When Silvia Hsu opened her latest Con Edison utility bill, her heart dropped.
She was expecting her electric and gas bill to be around its monthly average of $250, but instead she received a bill for $670.
Hsu isn’t alone, as New Yorkers saw a spike in their energy bills for the month of January with cold weather creating an increased demand for natural gas.
Silvia and Kevin Hsu, tenants of an Astoria apartment building, called the utility company but were told that Con Ed couldn’t do anything about it.
“Purely from a resident perspective, what are we supposed to do?” asked Silvia. “We can’t afford this. Are they going to come in and give us some aid?”
Dimitri Kantzoglou, the building manager for the 36-unit apartment building, also says a tenant received a $14,000 bill from Con Ed before requesting a new and revised bill.
The utility company has yet to issue the tenant a new bill, he says, but a field technician is scheduled to visit the building on February 23. Another tenant in the building, George Tzoganakis, received a $300 bill for his 500-square-foot apartment.
“Personally, I’ve taken my bill off the automatic payment system because I don’t want to pay this bill until somebody comes and there is a final resolution,” said Kantzoglou. “I’m just waiting until the 23rd to see what happens.”
In his own first-floor apartment, Kantzoglou says the energy consumption that was quoted is “completely wrong.” He spent November through the beginning of January at home recovering from a procedure on his knee. He says he sometimes used a plug-in space heater for additional warmth, which never created spikes in his prior bills.
“There’s no way I used more heat in January than in December,” said Kantzoglou, citing a 40 percent increase in energy use than the prior month. “I can understand spikes in prices, but the usage doesn’t make sense.”
In response, city and state officials are urging the utility company to review their billing policies and practices, as well as provided financial aid for New Yorkers.
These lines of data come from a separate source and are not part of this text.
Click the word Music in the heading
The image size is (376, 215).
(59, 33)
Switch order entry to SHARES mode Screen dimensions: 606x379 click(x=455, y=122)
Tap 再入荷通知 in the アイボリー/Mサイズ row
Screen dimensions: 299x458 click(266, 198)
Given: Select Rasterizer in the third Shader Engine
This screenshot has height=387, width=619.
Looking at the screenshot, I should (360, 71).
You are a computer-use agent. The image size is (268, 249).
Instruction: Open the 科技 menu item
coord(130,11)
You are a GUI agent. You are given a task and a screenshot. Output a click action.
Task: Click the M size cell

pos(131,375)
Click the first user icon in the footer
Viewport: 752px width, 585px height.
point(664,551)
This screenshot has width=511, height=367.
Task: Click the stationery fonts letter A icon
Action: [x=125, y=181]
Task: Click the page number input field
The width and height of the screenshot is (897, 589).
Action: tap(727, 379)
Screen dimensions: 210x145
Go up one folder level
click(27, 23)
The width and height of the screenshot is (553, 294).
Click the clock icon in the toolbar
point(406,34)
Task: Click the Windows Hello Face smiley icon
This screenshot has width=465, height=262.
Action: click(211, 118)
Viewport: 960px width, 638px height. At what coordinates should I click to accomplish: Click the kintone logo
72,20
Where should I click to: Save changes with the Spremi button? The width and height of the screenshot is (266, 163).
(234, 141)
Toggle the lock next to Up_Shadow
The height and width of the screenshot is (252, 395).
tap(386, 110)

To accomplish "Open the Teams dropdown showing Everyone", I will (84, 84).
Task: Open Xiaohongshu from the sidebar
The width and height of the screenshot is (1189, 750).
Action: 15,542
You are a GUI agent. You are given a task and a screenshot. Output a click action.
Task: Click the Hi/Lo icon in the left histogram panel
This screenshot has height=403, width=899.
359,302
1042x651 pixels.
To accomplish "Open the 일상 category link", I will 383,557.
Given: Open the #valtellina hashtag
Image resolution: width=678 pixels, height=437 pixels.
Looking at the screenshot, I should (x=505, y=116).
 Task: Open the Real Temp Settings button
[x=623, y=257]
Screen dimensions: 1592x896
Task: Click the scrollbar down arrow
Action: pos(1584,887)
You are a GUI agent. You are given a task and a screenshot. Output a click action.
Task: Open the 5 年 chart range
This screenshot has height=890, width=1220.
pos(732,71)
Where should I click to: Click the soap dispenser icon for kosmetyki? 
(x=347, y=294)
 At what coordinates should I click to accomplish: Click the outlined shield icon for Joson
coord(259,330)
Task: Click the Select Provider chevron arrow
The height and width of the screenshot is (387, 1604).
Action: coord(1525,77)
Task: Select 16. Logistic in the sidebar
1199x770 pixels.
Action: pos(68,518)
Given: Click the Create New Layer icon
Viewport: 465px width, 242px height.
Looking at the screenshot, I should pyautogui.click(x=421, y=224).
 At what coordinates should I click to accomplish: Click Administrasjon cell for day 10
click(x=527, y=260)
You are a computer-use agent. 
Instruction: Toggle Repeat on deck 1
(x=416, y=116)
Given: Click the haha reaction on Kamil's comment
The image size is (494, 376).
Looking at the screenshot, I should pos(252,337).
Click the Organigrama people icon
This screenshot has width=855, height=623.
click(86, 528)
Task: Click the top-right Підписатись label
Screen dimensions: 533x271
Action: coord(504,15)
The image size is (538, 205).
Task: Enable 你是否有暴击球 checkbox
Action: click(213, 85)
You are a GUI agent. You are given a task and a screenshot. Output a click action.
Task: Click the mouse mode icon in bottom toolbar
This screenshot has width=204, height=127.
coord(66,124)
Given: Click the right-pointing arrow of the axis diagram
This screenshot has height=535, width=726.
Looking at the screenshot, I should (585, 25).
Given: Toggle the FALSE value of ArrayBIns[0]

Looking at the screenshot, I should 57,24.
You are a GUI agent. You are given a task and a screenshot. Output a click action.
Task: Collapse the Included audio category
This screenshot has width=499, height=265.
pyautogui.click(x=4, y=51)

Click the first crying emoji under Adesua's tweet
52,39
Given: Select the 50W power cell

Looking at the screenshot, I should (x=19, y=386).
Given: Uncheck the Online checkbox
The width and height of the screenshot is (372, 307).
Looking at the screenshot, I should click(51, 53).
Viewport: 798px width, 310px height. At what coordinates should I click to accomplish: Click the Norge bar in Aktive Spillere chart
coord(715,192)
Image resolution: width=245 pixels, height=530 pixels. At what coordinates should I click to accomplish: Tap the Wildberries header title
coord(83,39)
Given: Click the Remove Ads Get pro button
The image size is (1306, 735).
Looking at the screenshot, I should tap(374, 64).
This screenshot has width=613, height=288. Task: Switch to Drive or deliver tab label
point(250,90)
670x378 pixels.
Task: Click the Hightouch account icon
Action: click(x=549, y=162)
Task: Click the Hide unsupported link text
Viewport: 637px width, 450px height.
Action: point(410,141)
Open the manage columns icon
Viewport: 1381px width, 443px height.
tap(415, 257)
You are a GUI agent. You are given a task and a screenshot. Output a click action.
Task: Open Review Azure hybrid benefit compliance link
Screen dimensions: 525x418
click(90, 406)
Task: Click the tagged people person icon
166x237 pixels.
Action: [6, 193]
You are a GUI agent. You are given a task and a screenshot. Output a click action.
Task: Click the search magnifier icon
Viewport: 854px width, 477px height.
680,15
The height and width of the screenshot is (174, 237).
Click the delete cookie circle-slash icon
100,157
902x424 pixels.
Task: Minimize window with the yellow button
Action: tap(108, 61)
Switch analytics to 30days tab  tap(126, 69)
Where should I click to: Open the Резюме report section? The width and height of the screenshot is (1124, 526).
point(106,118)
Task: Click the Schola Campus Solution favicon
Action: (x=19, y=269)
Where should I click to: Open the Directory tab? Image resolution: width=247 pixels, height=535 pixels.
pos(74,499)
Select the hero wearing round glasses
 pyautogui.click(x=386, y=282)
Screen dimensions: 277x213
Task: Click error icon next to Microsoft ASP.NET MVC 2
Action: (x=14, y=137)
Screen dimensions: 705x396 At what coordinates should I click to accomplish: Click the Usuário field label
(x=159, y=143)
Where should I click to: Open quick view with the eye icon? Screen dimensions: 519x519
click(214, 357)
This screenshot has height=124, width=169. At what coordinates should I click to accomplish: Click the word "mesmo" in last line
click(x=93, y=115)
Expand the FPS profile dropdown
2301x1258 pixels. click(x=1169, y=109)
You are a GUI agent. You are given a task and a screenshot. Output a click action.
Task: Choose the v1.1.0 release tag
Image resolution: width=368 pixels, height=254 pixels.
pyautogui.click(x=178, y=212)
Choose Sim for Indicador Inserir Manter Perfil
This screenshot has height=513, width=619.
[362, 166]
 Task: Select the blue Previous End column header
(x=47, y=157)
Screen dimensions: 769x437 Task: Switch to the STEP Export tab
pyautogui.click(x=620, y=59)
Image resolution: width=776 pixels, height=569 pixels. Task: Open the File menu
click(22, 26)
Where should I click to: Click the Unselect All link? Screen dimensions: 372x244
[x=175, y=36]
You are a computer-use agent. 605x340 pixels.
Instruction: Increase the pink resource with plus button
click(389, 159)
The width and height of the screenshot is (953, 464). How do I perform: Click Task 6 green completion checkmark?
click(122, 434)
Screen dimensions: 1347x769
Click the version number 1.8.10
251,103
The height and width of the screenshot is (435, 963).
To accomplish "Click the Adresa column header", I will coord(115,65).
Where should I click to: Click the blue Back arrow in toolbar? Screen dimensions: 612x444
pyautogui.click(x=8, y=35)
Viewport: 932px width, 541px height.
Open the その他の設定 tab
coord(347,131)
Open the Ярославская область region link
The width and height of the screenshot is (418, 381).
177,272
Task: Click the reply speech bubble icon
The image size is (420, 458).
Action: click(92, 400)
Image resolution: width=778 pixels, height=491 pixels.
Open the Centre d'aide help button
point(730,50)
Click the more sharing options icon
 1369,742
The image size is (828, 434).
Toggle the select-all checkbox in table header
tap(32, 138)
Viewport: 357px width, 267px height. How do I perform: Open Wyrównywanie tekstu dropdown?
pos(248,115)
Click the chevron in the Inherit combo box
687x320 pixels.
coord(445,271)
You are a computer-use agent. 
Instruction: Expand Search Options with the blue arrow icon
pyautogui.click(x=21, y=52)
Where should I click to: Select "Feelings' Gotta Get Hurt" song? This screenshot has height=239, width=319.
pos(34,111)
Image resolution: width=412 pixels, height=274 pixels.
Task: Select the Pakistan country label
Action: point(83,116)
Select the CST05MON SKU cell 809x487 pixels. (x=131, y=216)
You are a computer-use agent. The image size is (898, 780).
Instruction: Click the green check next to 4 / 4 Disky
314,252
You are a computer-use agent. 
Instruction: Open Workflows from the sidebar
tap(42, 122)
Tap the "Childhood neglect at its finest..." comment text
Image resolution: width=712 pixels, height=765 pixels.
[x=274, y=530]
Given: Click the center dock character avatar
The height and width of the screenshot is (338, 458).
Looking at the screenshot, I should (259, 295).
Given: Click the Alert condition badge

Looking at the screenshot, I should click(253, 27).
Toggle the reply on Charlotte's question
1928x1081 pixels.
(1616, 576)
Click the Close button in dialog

“The extreme utility bill increases we are seeing across the state come at a time when New Yorkers are already struggling financially following the COVID-19 pandemic,” said Governor Kathy Hochul. “Even though the spike we are seeing in electricity, natural gas and fuel prices were predicted and are due to severe winter weather, I am calling on Con Ed to review their billing practices because we must take unified action to provide relief for New Yorkers, especially our most vulnerable residents.”
A February 11th letter from the Public Service Commission (PSC) to Con Ed requested a detailed review of their billing practices.
“While the PSC and the utilities cannot control supply prices, utilities can improve their procurement and billing practices to reduce the likelihood of dramatic price swings in the future,” said PSC chair Rory M. Christian. “We are requiring Con Edison to address this going forward.”
The utility company will comply with the requests.
“Con Edison is taking action to address the increase in energy supply costs and its impact on our customers,” said a spokesperson. “We are reviewing all of our practices that affect customer supply costs, including our energy-buying practices, the tools we use to reduce supply price volatility, the way we communicate changes in supply prices, and our programs to help customers who have fallen behind on their bills.”
Con Ed also sent out an email to its customers last Friday saying that bills may be higher this month, “even if you didn’t use more energy than usual.”
The company puts most of the blame on varying energy supply costs, which are out of their control.
“Con Edison buys energy on the wholesale market and provides it to customers at the same price we paid without a profit,” the email continued. “We don’t generate electricity.”
Bills received by Con Ed have both a delivery charge and a supply charge. The regulated delivery costs are approved by state agencies and are not subject to market changes.
The unregulated supply costs and fees are not set by Con Ed, and are collected and distributed without making a profit. By law, Con Ed is not allowed to earn a profit from selling electricity.
In January, the utility company filed for an increase for electric and gas rates with the PSC. The request would raise both electric and gas delivery rates at a cost of $1.2 billion and $500 million, respectively.
The new rates could become effective January 1, 2023.
Aid is available for New Yorkers via the Home Energy Assistance Program to avoid any potential service interruptions. Applicants must meet the eligibility requirements, which vary by income and household size.
For tenants like the Hsu’s, a warning of a larger bill would have been appreciated. Upon reading their latest bill, Silvia was hesitant to share the amount with Kevin.
“We are in a very tight spot financially,” she said. “I was born and raised here. I told him my entire life that I’d never move out of here. Now I’m like, why am I living here? You’re literally paying for a zip code.”